No sé si recuerdan aquella autodefinición de Dominique Strauss-Kahn cuando, tratando de excusarse en el caso Carlton, dijo con orgullo e impudicia: “Soy un libertino”. Era su forma de reivindicar una vida disipada entre orgías, drogas y champán frente al puritanismo que lo juzgaba. Curiosamente, hoy solo se puede ser libertino si se tiene poder, dinero propio y una intimidad inviolable, de lo contrario se es un pringado.

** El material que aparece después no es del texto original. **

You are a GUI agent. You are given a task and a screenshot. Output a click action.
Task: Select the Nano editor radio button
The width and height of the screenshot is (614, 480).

Ante las imágenes del caso Mediador, todos hemos vuelto a sentir aquella incómoda cutrez del jacuzzi de Roldán. Nuestra cultura aguerrida, a pesar de todos los avances, parece incapaz de derribar la cutre épica de estos hombres en calzoncillos que esnifan rayas de cocaína encima de una mesa de conglomerado, impacientes ante la llegada de una prostituta que tendrá que soportar su barriga sudada con delirios de grandeza.

Eternizan un modus operandi de clientelismo y trato de favor, cuyas estructuras corruptas perviven en nuestra democracia. Y por mucho que sea visibilizado, con escarnio y paseíllo por los juzgados cada tanto, debe de resultar irresistible: trapicheos, fiestas y comisiones que les hacen sentir todopoderosos gerifaltes de provincias, incapaces de finiquitar una eterna adolescencia. Porque los libertinos que utilizan un cargo público para gozar y forrarse no solo son utilitaristas, como aseguran algunos filósofos acerca de quienes tratan a sus pasiones como desbocados cómplices en lugar de contenerlas, sino cínicos desvergonzados.

Los diputados socialistas que han copado las redes con sus cuerpos onerosos –pero a la vez derrotados– certifican que la decadencia es un verdadero estatus, un paso previo a la psicosis. Convocan a la fealdad aunque quieran darse un banquete exclusivo, porque su idea de la diversión es defectuosa. Una estética horrenda como consecuencia de una ética extraviada.